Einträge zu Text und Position
>>>>

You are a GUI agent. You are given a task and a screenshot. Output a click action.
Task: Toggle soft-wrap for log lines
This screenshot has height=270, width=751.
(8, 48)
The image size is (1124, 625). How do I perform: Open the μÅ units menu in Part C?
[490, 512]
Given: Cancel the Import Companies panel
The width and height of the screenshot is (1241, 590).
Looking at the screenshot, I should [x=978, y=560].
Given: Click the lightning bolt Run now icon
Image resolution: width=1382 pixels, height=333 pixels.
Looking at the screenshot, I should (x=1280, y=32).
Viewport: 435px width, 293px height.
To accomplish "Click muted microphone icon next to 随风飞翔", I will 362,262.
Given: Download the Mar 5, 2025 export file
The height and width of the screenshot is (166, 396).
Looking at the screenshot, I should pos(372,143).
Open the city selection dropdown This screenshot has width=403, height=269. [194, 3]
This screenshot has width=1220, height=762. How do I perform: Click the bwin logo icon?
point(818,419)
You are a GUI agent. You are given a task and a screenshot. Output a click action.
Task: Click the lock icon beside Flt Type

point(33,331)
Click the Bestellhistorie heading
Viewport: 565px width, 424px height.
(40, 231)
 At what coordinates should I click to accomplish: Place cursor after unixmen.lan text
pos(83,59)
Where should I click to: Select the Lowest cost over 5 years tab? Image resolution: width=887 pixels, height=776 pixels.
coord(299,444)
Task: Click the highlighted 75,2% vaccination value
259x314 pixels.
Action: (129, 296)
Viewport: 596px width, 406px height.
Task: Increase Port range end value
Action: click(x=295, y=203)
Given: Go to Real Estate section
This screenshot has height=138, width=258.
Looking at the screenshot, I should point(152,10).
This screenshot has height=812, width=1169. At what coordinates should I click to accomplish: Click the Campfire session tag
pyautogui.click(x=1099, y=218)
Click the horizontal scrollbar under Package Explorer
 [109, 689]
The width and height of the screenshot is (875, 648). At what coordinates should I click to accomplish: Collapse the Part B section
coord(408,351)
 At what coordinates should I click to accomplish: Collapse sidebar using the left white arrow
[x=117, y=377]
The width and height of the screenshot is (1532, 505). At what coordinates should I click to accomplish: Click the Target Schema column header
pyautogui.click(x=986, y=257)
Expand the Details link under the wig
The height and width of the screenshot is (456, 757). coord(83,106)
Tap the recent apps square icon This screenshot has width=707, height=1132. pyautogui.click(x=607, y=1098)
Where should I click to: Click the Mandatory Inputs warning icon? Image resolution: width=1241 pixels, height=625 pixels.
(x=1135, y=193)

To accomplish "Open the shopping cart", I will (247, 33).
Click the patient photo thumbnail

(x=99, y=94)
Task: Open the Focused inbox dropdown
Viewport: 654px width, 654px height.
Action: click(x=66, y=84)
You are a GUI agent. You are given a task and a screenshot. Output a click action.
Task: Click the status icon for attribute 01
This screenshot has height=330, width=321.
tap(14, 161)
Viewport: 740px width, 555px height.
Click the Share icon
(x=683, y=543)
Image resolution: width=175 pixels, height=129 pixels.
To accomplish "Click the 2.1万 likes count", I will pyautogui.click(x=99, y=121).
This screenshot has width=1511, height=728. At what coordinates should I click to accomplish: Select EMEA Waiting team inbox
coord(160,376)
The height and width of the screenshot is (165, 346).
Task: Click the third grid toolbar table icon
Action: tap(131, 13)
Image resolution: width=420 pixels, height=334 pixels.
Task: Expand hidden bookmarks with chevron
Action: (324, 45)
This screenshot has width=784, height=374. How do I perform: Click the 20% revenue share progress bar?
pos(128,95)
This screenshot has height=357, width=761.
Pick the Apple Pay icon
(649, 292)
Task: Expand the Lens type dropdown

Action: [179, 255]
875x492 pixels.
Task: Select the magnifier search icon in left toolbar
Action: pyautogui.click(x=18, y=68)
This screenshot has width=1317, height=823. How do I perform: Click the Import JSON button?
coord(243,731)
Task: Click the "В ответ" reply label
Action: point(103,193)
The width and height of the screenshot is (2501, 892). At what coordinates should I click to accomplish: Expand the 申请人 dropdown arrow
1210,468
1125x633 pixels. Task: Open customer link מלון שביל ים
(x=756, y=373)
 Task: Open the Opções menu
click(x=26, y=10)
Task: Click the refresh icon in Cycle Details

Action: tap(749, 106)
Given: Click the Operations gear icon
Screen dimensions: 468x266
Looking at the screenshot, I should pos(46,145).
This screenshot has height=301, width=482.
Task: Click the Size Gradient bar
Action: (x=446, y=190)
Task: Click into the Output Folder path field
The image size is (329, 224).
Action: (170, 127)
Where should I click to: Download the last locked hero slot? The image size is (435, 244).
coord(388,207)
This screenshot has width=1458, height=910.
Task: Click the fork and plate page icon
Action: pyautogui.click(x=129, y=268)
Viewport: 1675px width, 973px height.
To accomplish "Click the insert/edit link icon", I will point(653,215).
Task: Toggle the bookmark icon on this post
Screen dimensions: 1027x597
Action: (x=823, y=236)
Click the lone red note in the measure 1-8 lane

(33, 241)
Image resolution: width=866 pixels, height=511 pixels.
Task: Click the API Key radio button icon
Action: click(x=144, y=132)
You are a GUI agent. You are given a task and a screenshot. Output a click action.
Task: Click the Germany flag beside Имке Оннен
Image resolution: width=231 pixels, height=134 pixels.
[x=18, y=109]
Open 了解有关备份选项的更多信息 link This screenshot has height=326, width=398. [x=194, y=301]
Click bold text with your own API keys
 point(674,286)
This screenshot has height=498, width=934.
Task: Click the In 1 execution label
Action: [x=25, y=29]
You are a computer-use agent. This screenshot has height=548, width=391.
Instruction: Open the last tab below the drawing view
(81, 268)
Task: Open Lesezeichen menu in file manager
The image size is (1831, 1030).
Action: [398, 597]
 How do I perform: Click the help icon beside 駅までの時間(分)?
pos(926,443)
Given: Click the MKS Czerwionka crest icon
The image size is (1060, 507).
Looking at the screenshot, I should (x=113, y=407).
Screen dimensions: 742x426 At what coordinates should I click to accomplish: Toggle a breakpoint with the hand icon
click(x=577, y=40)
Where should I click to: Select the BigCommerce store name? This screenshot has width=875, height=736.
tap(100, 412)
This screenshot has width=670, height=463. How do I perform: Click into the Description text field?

<<<<

Gib alle Einträge oben genau so wieder, wie sie dastehen, ohne etwas zu ändern.

_Antwort_:
You are a GUI agent. You are given a task and a screenshot. Output a click action.
Task: Toggle soft-wrap for log lines
This screenshot has height=270, width=751.
(8, 48)
The image size is (1124, 625). How do I perform: Open the μÅ units menu in Part C?
[490, 512]
Given: Cancel the Import Companies panel
The width and height of the screenshot is (1241, 590).
Looking at the screenshot, I should [x=978, y=560].
Given: Click the lightning bolt Run now icon
Image resolution: width=1382 pixels, height=333 pixels.
Looking at the screenshot, I should (x=1280, y=32).
Viewport: 435px width, 293px height.
To accomplish "Click muted microphone icon next to 随风飞翔", I will 362,262.
Given: Download the Mar 5, 2025 export file
The height and width of the screenshot is (166, 396).
Looking at the screenshot, I should pos(372,143).
Open the city selection dropdown This screenshot has width=403, height=269. [194, 3]
This screenshot has width=1220, height=762. How do I perform: Click the bwin logo icon?
point(818,419)
You are a GUI agent. You are given a task and a screenshot. Output a click action.
Task: Click the lock icon beside Flt Type

point(33,331)
Click the Bestellhistorie heading
Viewport: 565px width, 424px height.
(40, 231)
 At what coordinates should I click to accomplish: Place cursor after unixmen.lan text
pos(83,59)
Where should I click to: Select the Lowest cost over 5 years tab? Image resolution: width=887 pixels, height=776 pixels.
coord(299,444)
Task: Click the highlighted 75,2% vaccination value
259x314 pixels.
Action: (129, 296)
Viewport: 596px width, 406px height.
Task: Increase Port range end value
Action: click(x=295, y=203)
Given: Go to Real Estate section
This screenshot has height=138, width=258.
Looking at the screenshot, I should point(152,10).
This screenshot has height=812, width=1169. At what coordinates should I click to accomplish: Click the Campfire session tag
pyautogui.click(x=1099, y=218)
Click the horizontal scrollbar under Package Explorer
 [109, 689]
The width and height of the screenshot is (875, 648). At what coordinates should I click to accomplish: Collapse the Part B section
coord(408,351)
 At what coordinates should I click to accomplish: Collapse sidebar using the left white arrow
[x=117, y=377]
The width and height of the screenshot is (1532, 505). At what coordinates should I click to accomplish: Click the Target Schema column header
pyautogui.click(x=986, y=257)
Expand the Details link under the wig
The height and width of the screenshot is (456, 757). coord(83,106)
Tap the recent apps square icon This screenshot has width=707, height=1132. pyautogui.click(x=607, y=1098)
Where should I click to: Click the Mandatory Inputs warning icon? Image resolution: width=1241 pixels, height=625 pixels.
(x=1135, y=193)

To accomplish "Open the shopping cart", I will (247, 33).
Click the patient photo thumbnail

(x=99, y=94)
Task: Open the Focused inbox dropdown
Viewport: 654px width, 654px height.
Action: click(x=66, y=84)
You are a GUI agent. You are given a task and a screenshot. Output a click action.
Task: Click the status icon for attribute 01
This screenshot has height=330, width=321.
tap(14, 161)
Viewport: 740px width, 555px height.
Click the Share icon
(x=683, y=543)
Image resolution: width=175 pixels, height=129 pixels.
To accomplish "Click the 2.1万 likes count", I will pyautogui.click(x=99, y=121).
This screenshot has width=1511, height=728. At what coordinates should I click to accomplish: Select EMEA Waiting team inbox
coord(160,376)
The height and width of the screenshot is (165, 346).
Task: Click the third grid toolbar table icon
Action: tap(131, 13)
Image resolution: width=420 pixels, height=334 pixels.
Task: Expand hidden bookmarks with chevron
Action: (324, 45)
This screenshot has width=784, height=374. How do I perform: Click the 20% revenue share progress bar?
pos(128,95)
This screenshot has height=357, width=761.
Pick the Apple Pay icon
(649, 292)
Task: Expand the Lens type dropdown

Action: [179, 255]
875x492 pixels.
Task: Select the magnifier search icon in left toolbar
Action: pyautogui.click(x=18, y=68)
This screenshot has width=1317, height=823. How do I perform: Click the Import JSON button?
coord(243,731)
Task: Click the "В ответ" reply label
Action: point(103,193)
The width and height of the screenshot is (2501, 892). At what coordinates should I click to accomplish: Expand the 申请人 dropdown arrow
1210,468
1125x633 pixels. Task: Open customer link מלון שביל ים
(x=756, y=373)
 Task: Open the Opções menu
click(x=26, y=10)
Task: Click the refresh icon in Cycle Details

Action: tap(749, 106)
Given: Click the Operations gear icon
Screen dimensions: 468x266
Looking at the screenshot, I should pos(46,145).
This screenshot has height=301, width=482.
Task: Click the Size Gradient bar
Action: (x=446, y=190)
Task: Click into the Output Folder path field
The image size is (329, 224).
Action: (170, 127)
Where should I click to: Download the last locked hero slot? The image size is (435, 244).
coord(388,207)
This screenshot has width=1458, height=910.
Task: Click the fork and plate page icon
Action: pyautogui.click(x=129, y=268)
Viewport: 1675px width, 973px height.
To accomplish "Click the insert/edit link icon", I will point(653,215).
Task: Toggle the bookmark icon on this post
Screen dimensions: 1027x597
Action: (x=823, y=236)
Click the lone red note in the measure 1-8 lane

(33, 241)
Image resolution: width=866 pixels, height=511 pixels.
Task: Click the API Key radio button icon
Action: click(x=144, y=132)
You are a GUI agent. You are given a task and a screenshot. Output a click action.
Task: Click the Germany flag beside Имке Оннен
Image resolution: width=231 pixels, height=134 pixels.
[x=18, y=109]
Open 了解有关备份选项的更多信息 link This screenshot has height=326, width=398. [x=194, y=301]
Click bold text with your own API keys
 point(674,286)
This screenshot has height=498, width=934.
Task: Click the In 1 execution label
Action: [x=25, y=29]
You are a computer-use agent. This screenshot has height=548, width=391.
Instruction: Open the last tab below the drawing view
(81, 268)
Task: Open Lesezeichen menu in file manager
The image size is (1831, 1030).
Action: [398, 597]
 How do I perform: Click the help icon beside 駅までの時間(分)?
pos(926,443)
Given: Click the MKS Czerwionka crest icon
The image size is (1060, 507).
Looking at the screenshot, I should (x=113, y=407).
Screen dimensions: 742x426 At what coordinates should I click to accomplish: Toggle a breakpoint with the hand icon
click(x=577, y=40)
Where should I click to: Select the BigCommerce store name? This screenshot has width=875, height=736.
tap(100, 412)
This screenshot has width=670, height=463. How do I perform: Click into the Description text field?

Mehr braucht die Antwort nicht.